** Start of PAGE TEXT **

In the previous section, we saw how we could leverage feature extraction transfer learning to get far better results on our Food vision project (using only 10% of original dataset) than building our own model from scratch.

Now, we're going to cover another type of transfer learning: fine-tuning.

In **fine-tuning transfer learning** the pre-trained weights from another model are unfrozen and tweaked during to better suit your own data.

*Feature extraction transfer learning vs. fine-tuning transfer learning. The main difference between the two is that in fine-tuning, more layers of the pre-trained model get unfrozen and tuned on custom data. This fine-tuning usually takes more data than feature extraction to be effective.*

> 💡 **This time we will use the helper functions to speed up our steps in learning**

Import the Helper functions

In [1]:
# Get helper_functions.py script from Github
!wget https://raw.githubusercontent.com/SaketMunda/ml-helpers/master/helper_functions.py

# Import helper functions we're going to use
from helper_functions import create_tensorboard_callback, unzip_data, walk_through_dir

--2022-12-16 05:53:59--  https://raw.githubusercontent.com/SaketMunda/ml-helpers/master/helper_functions.py
Resolving raw.githubusercontent.com (raw.githubusercontent.com)... 185.199.108.133, 185.199.109.133, 185.199.110.133, ...
Connecting to raw.githubusercontent.com (raw.githubusercontent.com)|185.199.108.133|:443... connected.
HTTP request sent, awaiting response... 200 OK
Length: 1937 (1.9K) [text/plain]
Saving to: ‘helper_functions.py’


2022-12-16 05:53:59 (31.9 MB/s) - ‘helper_functions.py’ saved [1937/1937]



## 10 Food Classes : Working with Less data

As in the previous notebook of Transfer Leanring : Feature Extraction, we got good results from less data (10%) of the training data using transfer learning from TensorFlow Hub.

** End of PAGE TEXT **
** Start of ENTRIES SHOWN **

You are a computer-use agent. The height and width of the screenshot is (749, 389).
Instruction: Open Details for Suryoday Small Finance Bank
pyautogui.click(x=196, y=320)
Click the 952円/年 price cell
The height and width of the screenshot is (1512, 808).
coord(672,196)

** End of ENTRIES SHOWN **
** Start of ENTRIES SHOWN **

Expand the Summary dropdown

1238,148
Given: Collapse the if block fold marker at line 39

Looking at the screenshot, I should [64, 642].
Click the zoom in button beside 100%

** End of ENTRIES SHOWN **
** Start of ENTRIES SHOWN **

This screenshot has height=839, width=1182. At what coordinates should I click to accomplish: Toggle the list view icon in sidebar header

** End of ENTRIES SHOWN **

Continue the transfer learning text above from its last sentence, writing the next part of the notebook.

In this notebook, we're going to continue to work with smaller subsets of the data, except this time we'll have a look at how we can use in-built pretrained models within the `tf.keras.applications` module as well as how to fine-tune them to our own custom dataset.

We'll also practice using a new but similar dataloader function to what we've used before, `image_dataset_from_directory()` which is a part of `tf.keras.preprocessing` module.

Finally we'll be practicing using the [Keras Functional API](https://keras.io/guides/functional_api/) for building deep learning models. The functional API is a more flexible way to create models than the `tf.keras.Sequential`

Let's start by downloading the data

In [2]:
# Get 10% of the data of the 10 classes
!wget https://storage.googleapis.com/ztm_tf_course/food_vision/10_food_classes_10_percent.zip

unzip_data('10_food_classes_10_percent.zip')

--2022-12-16 05:54:05--  https://storage.googleapis.com/ztm_tf_course/food_vision/10_food_classes_10_percent.zip
Resolving storage.googleapis.com (storage.googleapis.com)... 74.125.20.128, 108.177.98.128, 74.125.197.128, ...
Connecting to storage.googleapis.com (storage.googleapis.com)|74.125.20.128|:443... connected.
HTTP request sent, awaiting response... 200 OK
Length: 168546183 (161M) [application/zip]
Saving to: ‘10_food_classes_10_percent.zip’


2022-12-16 05:54:06 (176 MB/s) - ‘10_food_classes_10_percent.zip’ saved [168546183/168546183]



In [3]:
# Walk through the directory and list number of files
walk_through_dir('10_food_classes_10_percent')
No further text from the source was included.